The skull is flattened in general shape. The front part is short and broad. The broad interorbital region (located between the eyes) is hourglass-shaped, with squared edges and weakly developed beading. A postorbital ridge is present, obscuring the suture (joint) between the frontal and squamosal bones, a feature shared only with Holochilus among oryzomyines. The braincase is squarish. The interparietal bone is wide, but does not reach the squamosals on the sides. The zygomatic arches, which are well-developed, are furthest apart at the back and converge toward the front. The jugal bone is small.
The back margin of the zygomatic plate is located close to the front of the upper first molar. The incisive foramina do not extend between the molars. Unlike in both Holochilus and Lundomys, the palate is flat, lacking a distinct ridge at the midline. The parapterygoid fossae, which are located behind the palate at the level of the molars, are excavated somewhat above the level of the palate. A strut of the alisphenoid bone is present, separating two openings in the skull, the masticatory–buccinator foramen and the foramen ovale accessorium. The subsquamosal fenestra, an opening at the back of the skull determined by the shape of the squamosal, is present but small. The squamosal probably lacks a suspensory process that contacts the tegmen tympani, the roof of the tympanic cavity, a defining character of oryzomyines.

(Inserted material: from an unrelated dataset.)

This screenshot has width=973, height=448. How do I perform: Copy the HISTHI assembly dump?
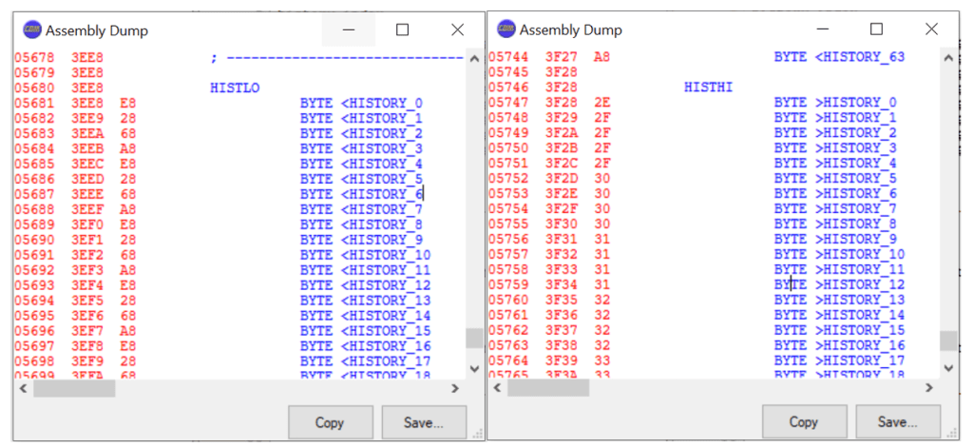point(803,422)
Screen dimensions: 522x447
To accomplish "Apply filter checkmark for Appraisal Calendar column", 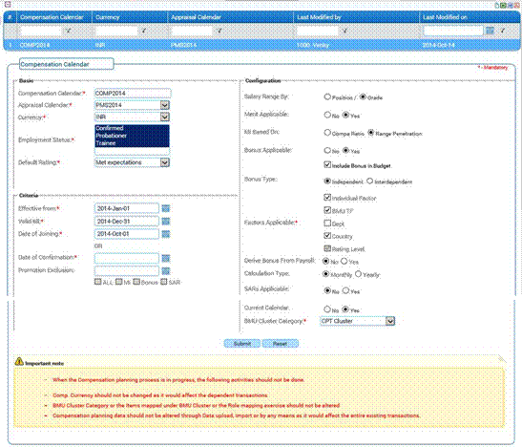I will pos(219,31).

The mandible (lower jaw) is robust. The two masseteric ridges, which anchor some of the chewing muscles, are joined together as a single crest for a portion of their length and extend forward to a point below the first molar. The capsular process, a raising of the mandibular bone at the back end of the lower incisor, is well developed.
In the upper incisors, the chewing edges are located behind the vertical plane of the incisors; thus, they are opisthodont. The microstructure of the enamel of the lower incisor was reported in a 2005 study. The inner portion (portio interna, PI) is much thicker than the outer portion (portio externa, PE). The PI consists of Hunter-Schreger bands, which are uniserial (consisting of a single enamel prism), as in all myomorph rodents. The PE consists of radial enamel, with flattened prisms that are almost parallel to the junction between the enamel and the dentine. The microstructure is similar to that of Holochilus brasiliensis and displays several characters seen only in Myomorpha.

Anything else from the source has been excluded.